==== Recorded data

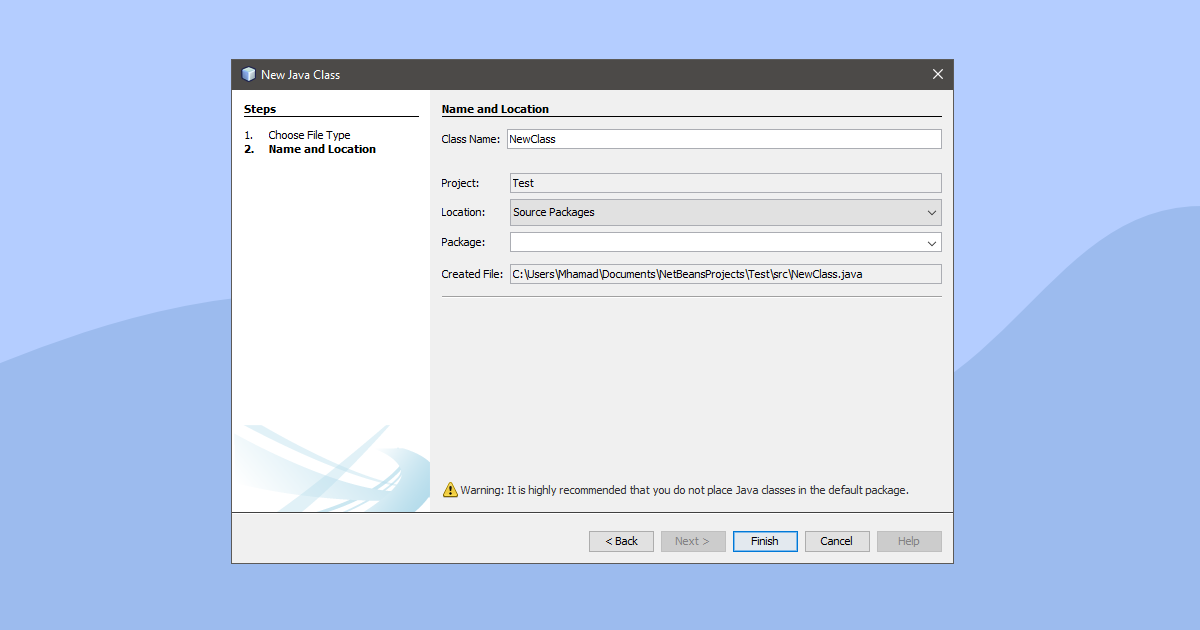Select the "Name and Location" step
Viewport: 1200px width, 630px height.
pos(322,148)
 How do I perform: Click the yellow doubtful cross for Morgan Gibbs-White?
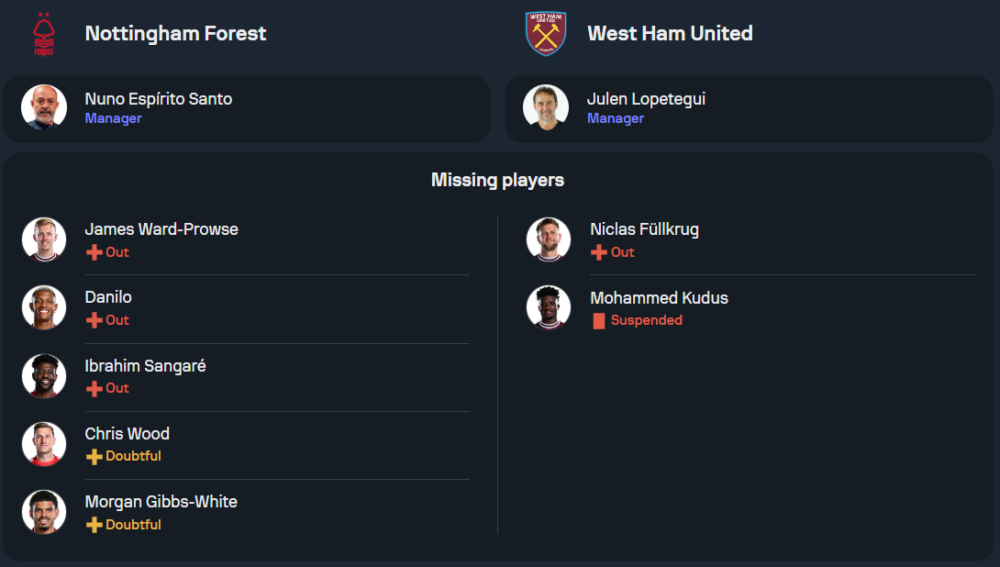coord(94,524)
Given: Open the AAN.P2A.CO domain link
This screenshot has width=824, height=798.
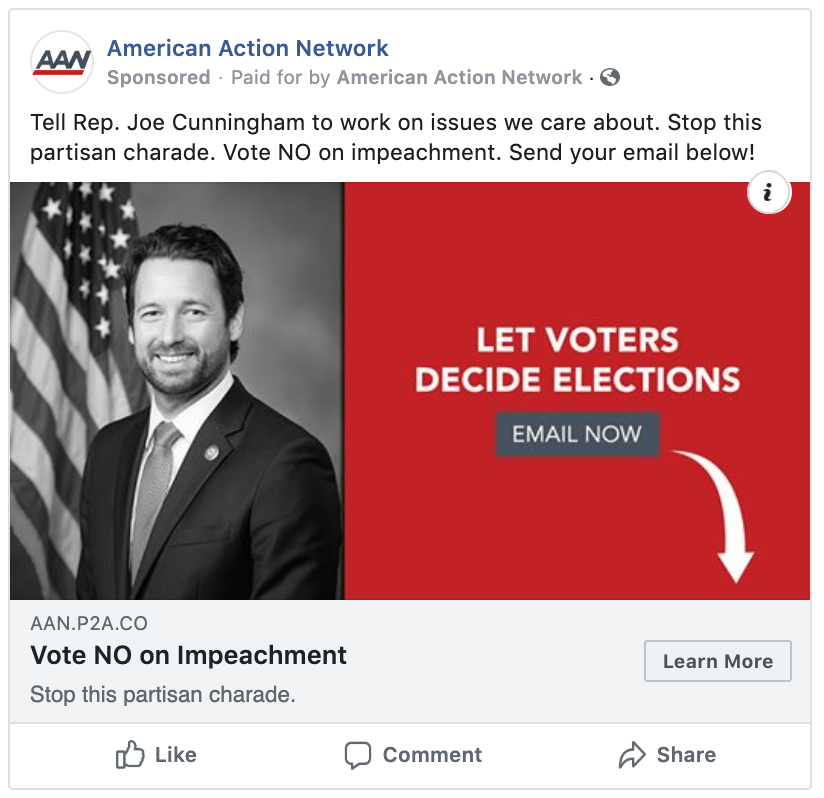Looking at the screenshot, I should (89, 624).
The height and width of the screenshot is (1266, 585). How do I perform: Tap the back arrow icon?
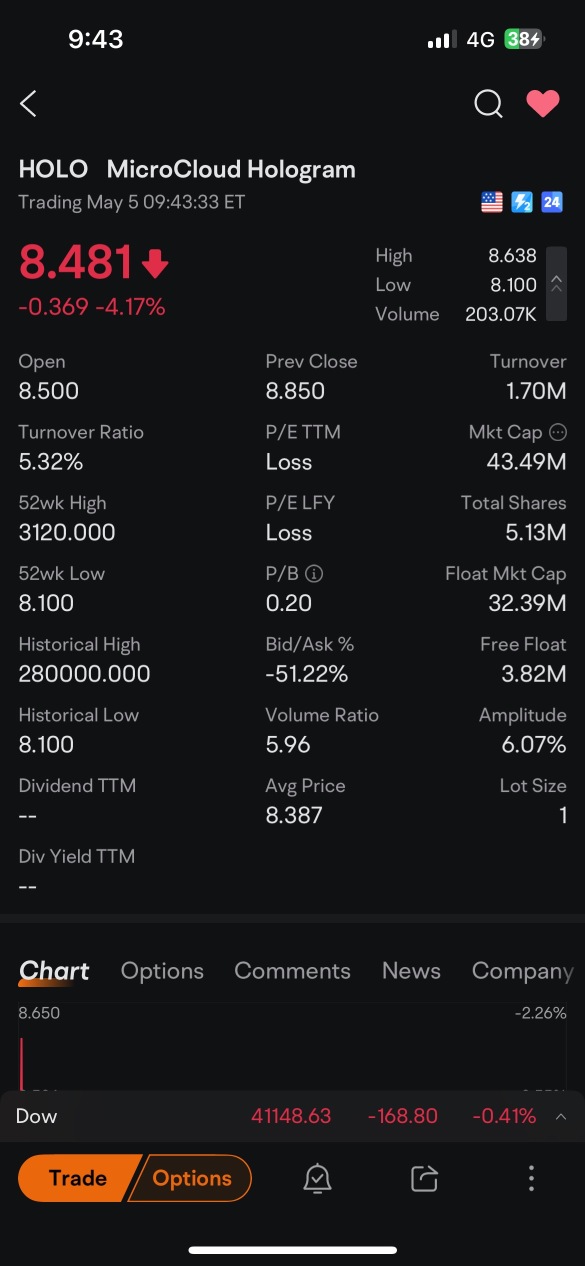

========

Assigned task. Your copy should hold exactly the lines from the one with "Given: Open the AAN.P2A.CO domain link" through the end of the records, both included, and no pictures.

Reply to the task.
Given: Open the AAN.P2A.CO domain link
This screenshot has width=824, height=798.
Looking at the screenshot, I should (89, 624).
The height and width of the screenshot is (1266, 585). How do I perform: Tap the back arrow icon?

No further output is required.